» **EXERCISE AIM**:
Please extract every one of the rows below, keeping each line word for word and unchanged.

— Begin EXTRACTED INFORMATION —

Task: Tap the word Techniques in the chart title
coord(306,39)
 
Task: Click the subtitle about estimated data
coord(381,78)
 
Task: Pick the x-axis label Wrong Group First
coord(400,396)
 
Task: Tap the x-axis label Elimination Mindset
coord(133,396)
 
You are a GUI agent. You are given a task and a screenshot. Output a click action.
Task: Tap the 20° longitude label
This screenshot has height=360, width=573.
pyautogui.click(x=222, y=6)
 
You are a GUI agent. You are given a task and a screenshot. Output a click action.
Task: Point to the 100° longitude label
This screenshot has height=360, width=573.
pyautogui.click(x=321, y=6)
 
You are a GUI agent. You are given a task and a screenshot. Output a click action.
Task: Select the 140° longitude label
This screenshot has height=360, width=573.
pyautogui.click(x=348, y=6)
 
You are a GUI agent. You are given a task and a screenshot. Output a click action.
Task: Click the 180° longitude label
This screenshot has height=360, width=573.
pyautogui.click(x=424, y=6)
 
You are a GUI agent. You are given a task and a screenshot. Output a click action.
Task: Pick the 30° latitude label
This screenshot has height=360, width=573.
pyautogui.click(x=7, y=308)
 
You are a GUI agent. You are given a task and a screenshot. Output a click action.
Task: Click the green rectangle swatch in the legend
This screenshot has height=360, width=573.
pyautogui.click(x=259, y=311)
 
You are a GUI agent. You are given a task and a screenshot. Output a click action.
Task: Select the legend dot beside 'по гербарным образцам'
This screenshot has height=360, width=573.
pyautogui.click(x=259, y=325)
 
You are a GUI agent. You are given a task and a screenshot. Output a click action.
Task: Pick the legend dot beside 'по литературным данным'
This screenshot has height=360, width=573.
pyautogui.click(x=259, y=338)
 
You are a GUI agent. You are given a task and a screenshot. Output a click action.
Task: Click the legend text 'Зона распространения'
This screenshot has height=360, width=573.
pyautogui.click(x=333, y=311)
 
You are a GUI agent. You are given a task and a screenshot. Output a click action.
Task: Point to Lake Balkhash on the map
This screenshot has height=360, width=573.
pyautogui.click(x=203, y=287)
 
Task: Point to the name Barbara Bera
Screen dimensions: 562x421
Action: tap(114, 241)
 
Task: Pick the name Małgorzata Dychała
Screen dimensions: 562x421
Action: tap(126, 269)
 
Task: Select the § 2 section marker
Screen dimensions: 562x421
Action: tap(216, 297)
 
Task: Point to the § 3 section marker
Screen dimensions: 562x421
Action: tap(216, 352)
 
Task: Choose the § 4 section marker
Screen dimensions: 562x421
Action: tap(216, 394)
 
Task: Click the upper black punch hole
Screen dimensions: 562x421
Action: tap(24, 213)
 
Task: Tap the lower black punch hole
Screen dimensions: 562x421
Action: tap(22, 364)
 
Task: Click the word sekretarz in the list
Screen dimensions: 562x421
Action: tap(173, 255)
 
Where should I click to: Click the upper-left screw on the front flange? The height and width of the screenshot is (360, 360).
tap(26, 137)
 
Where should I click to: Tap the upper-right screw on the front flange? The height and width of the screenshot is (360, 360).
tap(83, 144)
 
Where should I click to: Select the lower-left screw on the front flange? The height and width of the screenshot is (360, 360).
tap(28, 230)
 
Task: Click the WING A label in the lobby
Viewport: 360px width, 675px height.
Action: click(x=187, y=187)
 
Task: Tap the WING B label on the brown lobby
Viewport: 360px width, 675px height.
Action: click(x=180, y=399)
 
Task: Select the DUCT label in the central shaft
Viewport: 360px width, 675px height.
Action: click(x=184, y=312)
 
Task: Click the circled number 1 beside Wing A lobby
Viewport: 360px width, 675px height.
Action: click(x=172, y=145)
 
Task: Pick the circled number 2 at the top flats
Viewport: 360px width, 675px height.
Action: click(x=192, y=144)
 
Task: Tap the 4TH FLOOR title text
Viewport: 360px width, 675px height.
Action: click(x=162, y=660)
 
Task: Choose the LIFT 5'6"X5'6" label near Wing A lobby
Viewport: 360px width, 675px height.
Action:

— End EXTRACTED INFORMATION —

» **REPLY TO THE EXERCISE**:
Task: Tap the word Techniques in the chart title
coord(306,39)
 
Task: Click the subtitle about estimated data
coord(381,78)
 
Task: Pick the x-axis label Wrong Group First
coord(400,396)
 
Task: Tap the x-axis label Elimination Mindset
coord(133,396)
 
You are a GUI agent. You are given a task and a screenshot. Output a click action.
Task: Tap the 20° longitude label
This screenshot has height=360, width=573.
pyautogui.click(x=222, y=6)
 
You are a GUI agent. You are given a task and a screenshot. Output a click action.
Task: Point to the 100° longitude label
This screenshot has height=360, width=573.
pyautogui.click(x=321, y=6)
 
You are a GUI agent. You are given a task and a screenshot. Output a click action.
Task: Select the 140° longitude label
This screenshot has height=360, width=573.
pyautogui.click(x=348, y=6)
 
You are a GUI agent. You are given a task and a screenshot. Output a click action.
Task: Click the 180° longitude label
This screenshot has height=360, width=573.
pyautogui.click(x=424, y=6)
 
You are a GUI agent. You are given a task and a screenshot. Output a click action.
Task: Pick the 30° latitude label
This screenshot has height=360, width=573.
pyautogui.click(x=7, y=308)
 
You are a GUI agent. You are given a task and a screenshot. Output a click action.
Task: Click the green rectangle swatch in the legend
This screenshot has height=360, width=573.
pyautogui.click(x=259, y=311)
 
You are a GUI agent. You are given a task and a screenshot. Output a click action.
Task: Select the legend dot beside 'по гербарным образцам'
This screenshot has height=360, width=573.
pyautogui.click(x=259, y=325)
 
You are a GUI agent. You are given a task and a screenshot. Output a click action.
Task: Pick the legend dot beside 'по литературным данным'
This screenshot has height=360, width=573.
pyautogui.click(x=259, y=338)
 
You are a GUI agent. You are given a task and a screenshot. Output a click action.
Task: Click the legend text 'Зона распространения'
This screenshot has height=360, width=573.
pyautogui.click(x=333, y=311)
 
You are a GUI agent. You are given a task and a screenshot. Output a click action.
Task: Point to Lake Balkhash on the map
This screenshot has height=360, width=573.
pyautogui.click(x=203, y=287)
 
Task: Point to the name Barbara Bera
Screen dimensions: 562x421
Action: tap(114, 241)
 
Task: Pick the name Małgorzata Dychała
Screen dimensions: 562x421
Action: tap(126, 269)
 
Task: Select the § 2 section marker
Screen dimensions: 562x421
Action: tap(216, 297)
 
Task: Point to the § 3 section marker
Screen dimensions: 562x421
Action: tap(216, 352)
 
Task: Choose the § 4 section marker
Screen dimensions: 562x421
Action: tap(216, 394)
 
Task: Click the upper black punch hole
Screen dimensions: 562x421
Action: tap(24, 213)
 
Task: Tap the lower black punch hole
Screen dimensions: 562x421
Action: tap(22, 364)
 
Task: Click the word sekretarz in the list
Screen dimensions: 562x421
Action: tap(173, 255)
 
Where should I click to: Click the upper-left screw on the front flange? The height and width of the screenshot is (360, 360).
tap(26, 137)
 
Where should I click to: Tap the upper-right screw on the front flange? The height and width of the screenshot is (360, 360).
tap(83, 144)
 
Where should I click to: Select the lower-left screw on the front flange? The height and width of the screenshot is (360, 360).
tap(28, 230)
 
Task: Click the WING A label in the lobby
Viewport: 360px width, 675px height.
Action: click(x=187, y=187)
 
Task: Tap the WING B label on the brown lobby
Viewport: 360px width, 675px height.
Action: click(x=180, y=399)
 
Task: Select the DUCT label in the central shaft
Viewport: 360px width, 675px height.
Action: click(x=184, y=312)
 
Task: Click the circled number 1 beside Wing A lobby
Viewport: 360px width, 675px height.
Action: click(x=172, y=145)
 
Task: Pick the circled number 2 at the top flats
Viewport: 360px width, 675px height.
Action: click(x=192, y=144)
 
Task: Tap the 4TH FLOOR title text
Viewport: 360px width, 675px height.
Action: click(x=162, y=660)
 
Task: Choose the LIFT 5'6"X5'6" label near Wing A lobby
Viewport: 360px width, 675px height.
Action:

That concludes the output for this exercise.